I hate my teal green lol...


----------



## Jasper (Apr 2, 2004)

and to top it all off, some FUCKER HIT ME TODAY! and had the balls to run.

i got his plate, if anyone knows a way to look him up by his plate number, drop me a PM. ive already reported this to the police, but i've got a house to burn down.

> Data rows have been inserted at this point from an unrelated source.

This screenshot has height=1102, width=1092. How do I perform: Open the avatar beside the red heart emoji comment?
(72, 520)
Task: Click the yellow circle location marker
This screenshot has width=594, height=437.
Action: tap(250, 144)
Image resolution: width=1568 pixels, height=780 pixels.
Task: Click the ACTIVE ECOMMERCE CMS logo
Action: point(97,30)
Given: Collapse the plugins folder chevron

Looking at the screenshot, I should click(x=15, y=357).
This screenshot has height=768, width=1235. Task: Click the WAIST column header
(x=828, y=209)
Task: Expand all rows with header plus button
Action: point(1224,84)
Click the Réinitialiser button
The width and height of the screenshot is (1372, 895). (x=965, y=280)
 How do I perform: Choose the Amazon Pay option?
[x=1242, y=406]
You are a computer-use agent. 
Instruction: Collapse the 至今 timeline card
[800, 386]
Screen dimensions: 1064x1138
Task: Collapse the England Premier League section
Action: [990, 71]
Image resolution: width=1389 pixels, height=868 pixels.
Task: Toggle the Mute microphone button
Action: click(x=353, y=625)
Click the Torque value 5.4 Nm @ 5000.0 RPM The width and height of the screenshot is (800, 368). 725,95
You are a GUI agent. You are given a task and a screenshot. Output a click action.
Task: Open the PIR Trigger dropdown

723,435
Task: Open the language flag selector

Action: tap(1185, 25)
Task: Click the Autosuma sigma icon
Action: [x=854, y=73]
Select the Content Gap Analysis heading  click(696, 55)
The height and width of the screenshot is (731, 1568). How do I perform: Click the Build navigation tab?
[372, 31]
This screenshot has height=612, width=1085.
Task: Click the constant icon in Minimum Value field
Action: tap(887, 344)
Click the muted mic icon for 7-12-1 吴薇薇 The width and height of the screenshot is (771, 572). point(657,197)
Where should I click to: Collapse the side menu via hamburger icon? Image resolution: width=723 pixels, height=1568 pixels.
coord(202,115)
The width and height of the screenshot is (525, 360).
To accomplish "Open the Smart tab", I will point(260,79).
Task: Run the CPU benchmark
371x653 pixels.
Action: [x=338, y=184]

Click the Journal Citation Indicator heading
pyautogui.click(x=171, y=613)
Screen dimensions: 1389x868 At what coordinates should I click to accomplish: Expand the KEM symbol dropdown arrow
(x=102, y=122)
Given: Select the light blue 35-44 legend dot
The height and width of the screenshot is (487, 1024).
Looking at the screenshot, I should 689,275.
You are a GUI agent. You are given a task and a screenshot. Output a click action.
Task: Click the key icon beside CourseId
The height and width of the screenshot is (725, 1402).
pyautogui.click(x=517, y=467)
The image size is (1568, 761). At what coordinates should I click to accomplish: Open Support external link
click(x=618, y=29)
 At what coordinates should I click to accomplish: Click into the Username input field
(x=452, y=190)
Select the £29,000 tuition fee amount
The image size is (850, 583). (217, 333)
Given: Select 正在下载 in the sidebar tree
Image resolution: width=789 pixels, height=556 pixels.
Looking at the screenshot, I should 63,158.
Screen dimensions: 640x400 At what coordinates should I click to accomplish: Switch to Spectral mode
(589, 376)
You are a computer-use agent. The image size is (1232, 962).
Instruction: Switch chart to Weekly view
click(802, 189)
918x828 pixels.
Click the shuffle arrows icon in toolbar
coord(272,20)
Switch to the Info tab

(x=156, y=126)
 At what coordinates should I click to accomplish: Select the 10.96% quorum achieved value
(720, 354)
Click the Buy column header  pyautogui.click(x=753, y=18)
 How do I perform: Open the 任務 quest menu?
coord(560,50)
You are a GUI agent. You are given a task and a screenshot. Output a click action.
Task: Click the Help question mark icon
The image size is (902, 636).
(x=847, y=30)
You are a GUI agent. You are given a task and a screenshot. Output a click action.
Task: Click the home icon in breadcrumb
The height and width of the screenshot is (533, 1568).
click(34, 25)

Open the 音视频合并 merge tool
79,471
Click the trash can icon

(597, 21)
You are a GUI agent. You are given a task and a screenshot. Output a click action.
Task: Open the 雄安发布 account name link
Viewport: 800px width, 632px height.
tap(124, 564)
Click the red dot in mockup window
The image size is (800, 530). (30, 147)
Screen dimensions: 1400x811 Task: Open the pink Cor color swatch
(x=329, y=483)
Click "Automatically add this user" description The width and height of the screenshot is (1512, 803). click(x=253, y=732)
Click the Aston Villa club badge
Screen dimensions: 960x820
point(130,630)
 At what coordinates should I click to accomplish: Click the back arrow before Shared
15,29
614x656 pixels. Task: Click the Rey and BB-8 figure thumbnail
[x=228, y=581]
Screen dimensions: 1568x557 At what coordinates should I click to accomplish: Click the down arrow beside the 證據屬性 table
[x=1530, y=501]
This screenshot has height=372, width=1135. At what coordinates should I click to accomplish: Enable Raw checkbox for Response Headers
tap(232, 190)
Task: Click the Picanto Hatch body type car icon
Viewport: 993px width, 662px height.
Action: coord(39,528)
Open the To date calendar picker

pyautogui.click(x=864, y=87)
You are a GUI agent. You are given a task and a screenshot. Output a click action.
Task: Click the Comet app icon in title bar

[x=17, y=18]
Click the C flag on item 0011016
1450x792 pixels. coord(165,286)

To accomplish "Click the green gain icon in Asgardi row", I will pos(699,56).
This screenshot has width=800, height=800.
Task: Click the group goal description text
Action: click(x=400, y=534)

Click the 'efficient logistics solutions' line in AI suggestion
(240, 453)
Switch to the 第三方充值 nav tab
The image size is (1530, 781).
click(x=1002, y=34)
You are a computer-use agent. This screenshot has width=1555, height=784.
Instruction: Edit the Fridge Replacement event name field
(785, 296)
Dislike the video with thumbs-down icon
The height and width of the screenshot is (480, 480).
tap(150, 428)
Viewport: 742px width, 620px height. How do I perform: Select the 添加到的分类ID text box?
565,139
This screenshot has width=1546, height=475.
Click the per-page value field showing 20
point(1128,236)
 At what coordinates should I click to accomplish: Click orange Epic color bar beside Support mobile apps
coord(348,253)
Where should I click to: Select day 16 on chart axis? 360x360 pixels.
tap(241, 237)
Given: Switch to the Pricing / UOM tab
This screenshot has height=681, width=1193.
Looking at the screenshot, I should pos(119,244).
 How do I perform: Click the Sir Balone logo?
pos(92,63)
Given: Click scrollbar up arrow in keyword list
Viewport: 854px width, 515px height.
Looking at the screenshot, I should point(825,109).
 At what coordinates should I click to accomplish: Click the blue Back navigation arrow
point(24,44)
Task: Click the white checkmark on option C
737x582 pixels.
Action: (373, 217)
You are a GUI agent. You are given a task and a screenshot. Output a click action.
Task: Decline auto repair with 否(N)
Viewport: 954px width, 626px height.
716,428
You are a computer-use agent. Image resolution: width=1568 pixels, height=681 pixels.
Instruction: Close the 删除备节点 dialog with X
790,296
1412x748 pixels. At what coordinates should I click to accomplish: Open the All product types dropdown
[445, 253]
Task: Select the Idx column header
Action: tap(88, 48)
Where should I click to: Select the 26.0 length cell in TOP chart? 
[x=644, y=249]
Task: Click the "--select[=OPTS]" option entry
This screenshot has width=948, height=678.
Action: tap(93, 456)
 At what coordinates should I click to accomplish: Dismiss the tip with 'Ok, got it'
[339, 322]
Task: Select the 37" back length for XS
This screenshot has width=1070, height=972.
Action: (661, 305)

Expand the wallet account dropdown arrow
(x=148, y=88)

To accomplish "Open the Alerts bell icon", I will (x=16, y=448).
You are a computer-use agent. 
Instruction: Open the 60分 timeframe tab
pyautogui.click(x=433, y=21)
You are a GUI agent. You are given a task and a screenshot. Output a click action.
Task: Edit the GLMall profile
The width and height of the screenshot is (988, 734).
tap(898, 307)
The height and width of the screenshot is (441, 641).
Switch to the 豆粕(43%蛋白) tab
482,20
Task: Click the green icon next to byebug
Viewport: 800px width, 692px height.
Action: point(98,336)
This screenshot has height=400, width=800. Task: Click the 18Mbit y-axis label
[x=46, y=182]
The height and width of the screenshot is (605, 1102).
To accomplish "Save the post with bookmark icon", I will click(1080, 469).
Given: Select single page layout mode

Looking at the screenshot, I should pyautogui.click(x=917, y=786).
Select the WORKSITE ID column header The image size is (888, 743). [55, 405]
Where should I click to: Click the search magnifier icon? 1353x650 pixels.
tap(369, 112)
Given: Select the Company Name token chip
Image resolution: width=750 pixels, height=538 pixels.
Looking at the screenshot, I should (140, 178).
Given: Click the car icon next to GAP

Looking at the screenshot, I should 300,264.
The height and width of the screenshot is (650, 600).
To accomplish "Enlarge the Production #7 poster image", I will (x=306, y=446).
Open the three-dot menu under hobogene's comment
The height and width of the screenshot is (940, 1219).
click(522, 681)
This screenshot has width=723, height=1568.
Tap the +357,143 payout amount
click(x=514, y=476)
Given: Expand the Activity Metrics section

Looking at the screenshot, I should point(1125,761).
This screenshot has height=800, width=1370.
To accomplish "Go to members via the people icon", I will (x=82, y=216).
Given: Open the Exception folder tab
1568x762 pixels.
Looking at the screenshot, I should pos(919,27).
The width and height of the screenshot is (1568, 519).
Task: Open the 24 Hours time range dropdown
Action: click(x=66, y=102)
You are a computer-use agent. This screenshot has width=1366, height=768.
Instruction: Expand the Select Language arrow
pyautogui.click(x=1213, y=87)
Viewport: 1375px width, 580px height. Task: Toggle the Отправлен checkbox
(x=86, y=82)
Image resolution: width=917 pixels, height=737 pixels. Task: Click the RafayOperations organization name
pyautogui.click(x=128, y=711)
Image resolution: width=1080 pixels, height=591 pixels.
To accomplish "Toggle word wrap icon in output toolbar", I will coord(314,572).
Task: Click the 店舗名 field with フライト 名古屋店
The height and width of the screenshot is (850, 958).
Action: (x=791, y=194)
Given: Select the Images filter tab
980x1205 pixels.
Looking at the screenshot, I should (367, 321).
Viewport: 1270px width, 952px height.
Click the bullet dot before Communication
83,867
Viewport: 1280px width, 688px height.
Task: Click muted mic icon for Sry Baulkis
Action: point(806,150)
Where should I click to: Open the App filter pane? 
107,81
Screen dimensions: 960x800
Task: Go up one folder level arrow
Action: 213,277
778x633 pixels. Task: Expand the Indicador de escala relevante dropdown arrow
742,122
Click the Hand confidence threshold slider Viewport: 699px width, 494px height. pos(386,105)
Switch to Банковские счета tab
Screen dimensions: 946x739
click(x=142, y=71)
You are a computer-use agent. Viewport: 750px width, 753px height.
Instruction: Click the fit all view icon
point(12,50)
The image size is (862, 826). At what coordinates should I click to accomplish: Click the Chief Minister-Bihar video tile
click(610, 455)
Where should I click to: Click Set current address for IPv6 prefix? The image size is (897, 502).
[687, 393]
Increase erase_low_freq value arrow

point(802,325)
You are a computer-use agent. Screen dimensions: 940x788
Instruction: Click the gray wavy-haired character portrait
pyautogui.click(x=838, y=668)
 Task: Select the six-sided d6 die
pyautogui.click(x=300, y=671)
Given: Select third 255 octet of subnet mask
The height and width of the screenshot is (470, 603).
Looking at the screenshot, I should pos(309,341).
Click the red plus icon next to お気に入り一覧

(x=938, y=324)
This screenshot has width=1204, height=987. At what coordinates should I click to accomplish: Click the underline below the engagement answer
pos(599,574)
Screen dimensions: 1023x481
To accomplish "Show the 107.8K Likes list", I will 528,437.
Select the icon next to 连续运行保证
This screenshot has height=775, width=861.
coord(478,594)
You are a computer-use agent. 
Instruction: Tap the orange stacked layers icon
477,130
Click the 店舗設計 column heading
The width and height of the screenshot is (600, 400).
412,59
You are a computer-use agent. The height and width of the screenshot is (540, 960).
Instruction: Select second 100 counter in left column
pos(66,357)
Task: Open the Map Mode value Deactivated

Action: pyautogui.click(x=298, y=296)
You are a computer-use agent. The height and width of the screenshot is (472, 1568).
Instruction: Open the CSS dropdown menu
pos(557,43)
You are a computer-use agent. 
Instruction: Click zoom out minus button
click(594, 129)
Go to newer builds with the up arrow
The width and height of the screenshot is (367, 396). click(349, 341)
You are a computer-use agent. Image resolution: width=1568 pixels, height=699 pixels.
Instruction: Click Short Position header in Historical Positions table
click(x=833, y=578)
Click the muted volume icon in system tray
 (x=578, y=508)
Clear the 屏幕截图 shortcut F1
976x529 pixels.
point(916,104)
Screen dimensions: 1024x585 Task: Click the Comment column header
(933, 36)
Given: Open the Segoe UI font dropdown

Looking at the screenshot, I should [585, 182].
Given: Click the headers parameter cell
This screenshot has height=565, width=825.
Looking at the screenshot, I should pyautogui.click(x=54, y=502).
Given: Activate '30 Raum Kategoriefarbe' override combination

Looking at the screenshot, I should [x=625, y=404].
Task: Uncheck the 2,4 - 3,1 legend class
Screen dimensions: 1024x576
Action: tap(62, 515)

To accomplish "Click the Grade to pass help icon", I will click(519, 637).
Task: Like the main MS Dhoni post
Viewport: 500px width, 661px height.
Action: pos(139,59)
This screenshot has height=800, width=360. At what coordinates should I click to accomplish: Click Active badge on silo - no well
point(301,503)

bastard sideswiped me. 2 new doors, repaired rear quarter (not too bad), and im gonna get some goodies out of this one.


----------



## himbo (Sep 20, 2003)

dmv, you gotta pay a little to get some info. personally, i would take a bat to the guys car and then to him. but thats just me :thumbup: 

if any mf'er did that to me, he'd be dead, its that simple. i dont stand that crap. also, get a REALLY high estimate from a body shop, then the insurance will have to pay the price. which means a BRAND NEW PAINT JOB, and some goodies :thumbup: 

i would just rape them and their insurance for trying to get away with hitting me


----------



## Honest Bob (Nov 7, 2002)

Wow, nice WRX. I just did the same stuff to my white classic. Took off all that dirt that I thought was permanent. :fluffy: Dosent look near as good as that though.


----------



## Jasper (Apr 2, 2004)

himbo said:


> dmv, you gotta pay a little to get some info. personally, i would take a bat to the guys car and then to him. but thats just me :thumbup:
> 
> if any mf'er did that to me, he'd be dead, its that simple. i dont stand that crap. also, get a REALLY high estimate from a body shop, then the insurance will have to pay the price. which means a BRAND NEW PAINT JOB, and some goodies :thumbup:
> 
> i would just rape them and their insurance for trying to get away with hitting me



well, heres my dilemma. i could have the dealership fix it (im not paying regardless)...KNOW it gets done right, and gets done FAST, and all factory parts, but make no money off it

or my cousin owns a body shop. i could easy make a grand out of this (and i plan to)...get the whole car another coat of black/pearl, color sanded (get rid of the orange peel from the factory) and recleared, and still make a few bucks, but, i'd be without the car for easy a month, which is tough, considering its summer, and i had a brand new, untouched, beautiful car 

i think im gonna go the route with my cousin, and basically have the whole drivers side replaced, make a few bucks, possibly get an exhaust out of the deal (catless downpipe/highflow cat, mandrel bent 3", prob Invidia, plus the uppipe, i'll see about a 30whp gain, plus engine management, should give me another 30-40whp, putting me @ right around 240-250 @ the wheels *which is ballsy in an AWD car *, plus full boost @ ~3000rpm)


----------



## himbo (Sep 20, 2003)

Jasper said:


> well, heres my dilemma. i could have the dealership fix it (im not paying regardless)...KNOW it gets done right, and gets done FAST, and all factory parts, but make no money off it
> 
> or my cousin owns a body shop. i could easy make a grand out of this (and i plan to)...get the whole car another coat of black/pearl, color sanded (get rid of the orange peel from the factory) and recleared, and still make a few bucks, but, i'd be without the car for easy a month, which is tough, considering its summer, and i had a brand new, untouched, beautiful car
> 
> i think im gonna go the route with my cousin, and basically have the whole drivers side replaced, make a few bucks, possibly get an exhaust out of the deal (catless downpipe/highflow cat, mandrel bent 3", prob Invidia, plus the uppipe, i'll see about a 30whp gain, plus engine management, should give me another 30-40whp, putting me @ right around 240-250 @ the wheels *which is ballsy in an AWD car *, plus full boost @ ~3000rpm)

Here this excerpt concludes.